### DATA SUPPLIED
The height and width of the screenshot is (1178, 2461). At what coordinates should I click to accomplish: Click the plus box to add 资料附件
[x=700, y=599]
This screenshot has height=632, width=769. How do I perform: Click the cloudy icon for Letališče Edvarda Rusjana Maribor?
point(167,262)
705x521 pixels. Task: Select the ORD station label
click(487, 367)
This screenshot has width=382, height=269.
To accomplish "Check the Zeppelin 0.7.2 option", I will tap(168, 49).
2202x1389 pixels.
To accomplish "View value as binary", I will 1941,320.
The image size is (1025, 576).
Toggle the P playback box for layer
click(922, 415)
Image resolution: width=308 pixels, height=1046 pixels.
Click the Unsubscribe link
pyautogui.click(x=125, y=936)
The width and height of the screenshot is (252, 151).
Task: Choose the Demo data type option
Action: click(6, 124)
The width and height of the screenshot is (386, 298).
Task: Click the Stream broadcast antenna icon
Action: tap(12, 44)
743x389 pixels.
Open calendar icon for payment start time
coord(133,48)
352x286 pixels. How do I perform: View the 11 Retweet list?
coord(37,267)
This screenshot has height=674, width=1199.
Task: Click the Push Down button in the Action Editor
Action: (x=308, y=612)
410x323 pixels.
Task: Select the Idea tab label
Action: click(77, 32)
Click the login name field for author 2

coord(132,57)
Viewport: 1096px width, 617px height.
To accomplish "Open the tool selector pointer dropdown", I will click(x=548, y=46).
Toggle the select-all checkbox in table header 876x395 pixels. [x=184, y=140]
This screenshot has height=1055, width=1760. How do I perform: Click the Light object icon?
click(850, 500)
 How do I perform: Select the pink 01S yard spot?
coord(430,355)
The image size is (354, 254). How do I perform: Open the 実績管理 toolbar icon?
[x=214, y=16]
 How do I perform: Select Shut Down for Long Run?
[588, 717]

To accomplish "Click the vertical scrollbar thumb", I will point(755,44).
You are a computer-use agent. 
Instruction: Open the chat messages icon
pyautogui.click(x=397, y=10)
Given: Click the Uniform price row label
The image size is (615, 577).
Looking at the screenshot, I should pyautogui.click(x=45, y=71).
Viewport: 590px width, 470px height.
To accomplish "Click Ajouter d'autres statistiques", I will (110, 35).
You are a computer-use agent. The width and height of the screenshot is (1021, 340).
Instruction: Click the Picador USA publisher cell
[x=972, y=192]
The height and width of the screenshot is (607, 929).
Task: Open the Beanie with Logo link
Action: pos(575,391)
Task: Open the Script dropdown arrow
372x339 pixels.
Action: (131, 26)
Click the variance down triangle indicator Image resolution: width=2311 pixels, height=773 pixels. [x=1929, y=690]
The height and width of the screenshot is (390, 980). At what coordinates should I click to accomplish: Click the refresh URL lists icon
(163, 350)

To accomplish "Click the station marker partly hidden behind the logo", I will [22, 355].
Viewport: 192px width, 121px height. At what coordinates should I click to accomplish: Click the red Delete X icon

### WHAT THE TASK REQUIRES
Rewrite all of the records above, replacing "How do I perform" with "How can I do" and leaving everything else unchanged.

### WORKED SOLUTION
The height and width of the screenshot is (1178, 2461). At what coordinates should I click to accomplish: Click the plus box to add 资料附件
[x=700, y=599]
This screenshot has height=632, width=769. How can I do: Click the cloudy icon for Letališče Edvarda Rusjana Maribor?
point(167,262)
705x521 pixels. Task: Select the ORD station label
click(487, 367)
This screenshot has width=382, height=269.
To accomplish "Check the Zeppelin 0.7.2 option", I will tap(168, 49).
2202x1389 pixels.
To accomplish "View value as binary", I will 1941,320.
The image size is (1025, 576).
Toggle the P playback box for layer
click(922, 415)
Image resolution: width=308 pixels, height=1046 pixels.
Click the Unsubscribe link
pyautogui.click(x=125, y=936)
The width and height of the screenshot is (252, 151).
Task: Choose the Demo data type option
Action: click(6, 124)
The width and height of the screenshot is (386, 298).
Task: Click the Stream broadcast antenna icon
Action: tap(12, 44)
743x389 pixels.
Open calendar icon for payment start time
coord(133,48)
352x286 pixels. How can I do: View the 11 Retweet list?
coord(37,267)
This screenshot has height=674, width=1199.
Task: Click the Push Down button in the Action Editor
Action: (x=308, y=612)
410x323 pixels.
Task: Select the Idea tab label
Action: click(77, 32)
Click the login name field for author 2

coord(132,57)
Viewport: 1096px width, 617px height.
To accomplish "Open the tool selector pointer dropdown", I will click(x=548, y=46).
Toggle the select-all checkbox in table header 876x395 pixels. [x=184, y=140]
This screenshot has height=1055, width=1760. How can I do: Click the Light object icon?
click(850, 500)
 How can I do: Select the pink 01S yard spot?
coord(430,355)
The image size is (354, 254). How can I do: Open the 実績管理 toolbar icon?
[x=214, y=16]
 How can I do: Select Shut Down for Long Run?
[588, 717]

To accomplish "Click the vertical scrollbar thumb", I will point(755,44).
You are a computer-use agent. 
Instruction: Open the chat messages icon
pyautogui.click(x=397, y=10)
Given: Click the Uniform price row label
The image size is (615, 577).
Looking at the screenshot, I should pyautogui.click(x=45, y=71).
Viewport: 590px width, 470px height.
To accomplish "Click Ajouter d'autres statistiques", I will (110, 35).
You are a computer-use agent. The width and height of the screenshot is (1021, 340).
Instruction: Click the Picador USA publisher cell
[x=972, y=192]
The height and width of the screenshot is (607, 929).
Task: Open the Beanie with Logo link
Action: pos(575,391)
Task: Open the Script dropdown arrow
372x339 pixels.
Action: (131, 26)
Click the variance down triangle indicator Image resolution: width=2311 pixels, height=773 pixels. [x=1929, y=690]
The height and width of the screenshot is (390, 980). At what coordinates should I click to accomplish: Click the refresh URL lists icon
(163, 350)

To accomplish "Click the station marker partly hidden behind the logo", I will [22, 355].
Viewport: 192px width, 121px height. At what coordinates should I click to accomplish: Click the red Delete X icon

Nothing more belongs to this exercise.